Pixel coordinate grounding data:
....

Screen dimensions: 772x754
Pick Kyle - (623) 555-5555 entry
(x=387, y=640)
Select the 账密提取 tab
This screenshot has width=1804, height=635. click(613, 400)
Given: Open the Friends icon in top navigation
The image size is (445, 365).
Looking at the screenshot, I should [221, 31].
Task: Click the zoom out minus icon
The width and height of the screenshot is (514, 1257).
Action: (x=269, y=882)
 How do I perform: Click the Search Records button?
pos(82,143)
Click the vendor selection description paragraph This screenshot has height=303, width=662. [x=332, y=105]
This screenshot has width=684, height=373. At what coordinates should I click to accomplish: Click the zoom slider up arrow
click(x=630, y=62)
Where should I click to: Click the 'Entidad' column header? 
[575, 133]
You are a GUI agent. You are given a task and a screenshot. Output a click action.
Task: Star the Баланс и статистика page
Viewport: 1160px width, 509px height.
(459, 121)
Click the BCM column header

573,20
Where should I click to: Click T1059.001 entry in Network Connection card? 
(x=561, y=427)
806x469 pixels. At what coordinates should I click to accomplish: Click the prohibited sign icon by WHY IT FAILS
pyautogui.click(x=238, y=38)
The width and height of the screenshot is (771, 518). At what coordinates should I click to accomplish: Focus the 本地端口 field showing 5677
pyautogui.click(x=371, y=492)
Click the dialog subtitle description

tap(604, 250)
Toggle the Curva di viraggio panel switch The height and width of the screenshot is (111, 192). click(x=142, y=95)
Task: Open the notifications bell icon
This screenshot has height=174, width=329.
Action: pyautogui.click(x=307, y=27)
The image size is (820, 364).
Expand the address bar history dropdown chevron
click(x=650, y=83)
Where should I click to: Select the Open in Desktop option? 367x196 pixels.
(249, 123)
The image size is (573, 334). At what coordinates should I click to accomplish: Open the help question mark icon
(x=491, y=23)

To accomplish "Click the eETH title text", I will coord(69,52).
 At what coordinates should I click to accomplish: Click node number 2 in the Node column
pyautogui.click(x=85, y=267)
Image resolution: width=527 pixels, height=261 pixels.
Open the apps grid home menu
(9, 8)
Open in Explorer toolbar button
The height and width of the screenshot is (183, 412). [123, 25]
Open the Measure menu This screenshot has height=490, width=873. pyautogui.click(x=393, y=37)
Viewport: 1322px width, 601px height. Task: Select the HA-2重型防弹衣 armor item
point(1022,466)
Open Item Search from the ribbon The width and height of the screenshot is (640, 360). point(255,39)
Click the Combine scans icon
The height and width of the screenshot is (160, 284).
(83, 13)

....

§ **Work task**
The entries are to be duplicated exactly, with nothing changed.

§ **Answer**
Screen dimensions: 772x754
Pick Kyle - (623) 555-5555 entry
(x=387, y=640)
Select the 账密提取 tab
This screenshot has width=1804, height=635. click(613, 400)
Given: Open the Friends icon in top navigation
The image size is (445, 365).
Looking at the screenshot, I should [221, 31].
Task: Click the zoom out minus icon
The width and height of the screenshot is (514, 1257).
Action: (x=269, y=882)
 How do I perform: Click the Search Records button?
pos(82,143)
Click the vendor selection description paragraph This screenshot has height=303, width=662. [x=332, y=105]
This screenshot has width=684, height=373. At what coordinates should I click to accomplish: Click the zoom slider up arrow
click(x=630, y=62)
Where should I click to: Click the 'Entidad' column header? 
[575, 133]
You are a GUI agent. You are given a task and a screenshot. Output a click action.
Task: Star the Баланс и статистика page
Viewport: 1160px width, 509px height.
(459, 121)
Click the BCM column header

573,20
Where should I click to: Click T1059.001 entry in Network Connection card? 
(x=561, y=427)
806x469 pixels. At what coordinates should I click to accomplish: Click the prohibited sign icon by WHY IT FAILS
pyautogui.click(x=238, y=38)
The width and height of the screenshot is (771, 518). At what coordinates should I click to accomplish: Focus the 本地端口 field showing 5677
pyautogui.click(x=371, y=492)
Click the dialog subtitle description

tap(604, 250)
Toggle the Curva di viraggio panel switch The height and width of the screenshot is (111, 192). click(x=142, y=95)
Task: Open the notifications bell icon
This screenshot has height=174, width=329.
Action: pyautogui.click(x=307, y=27)
The image size is (820, 364).
Expand the address bar history dropdown chevron
click(x=650, y=83)
Where should I click to: Select the Open in Desktop option? 367x196 pixels.
(249, 123)
The image size is (573, 334). At what coordinates should I click to accomplish: Open the help question mark icon
(x=491, y=23)

To accomplish "Click the eETH title text", I will coord(69,52).
 At what coordinates should I click to accomplish: Click node number 2 in the Node column
pyautogui.click(x=85, y=267)
Image resolution: width=527 pixels, height=261 pixels.
Open the apps grid home menu
(9, 8)
Open in Explorer toolbar button
The height and width of the screenshot is (183, 412). [123, 25]
Open the Measure menu This screenshot has height=490, width=873. pyautogui.click(x=393, y=37)
Viewport: 1322px width, 601px height. Task: Select the HA-2重型防弹衣 armor item
point(1022,466)
Open Item Search from the ribbon The width and height of the screenshot is (640, 360). point(255,39)
Click the Combine scans icon
The height and width of the screenshot is (160, 284).
(83, 13)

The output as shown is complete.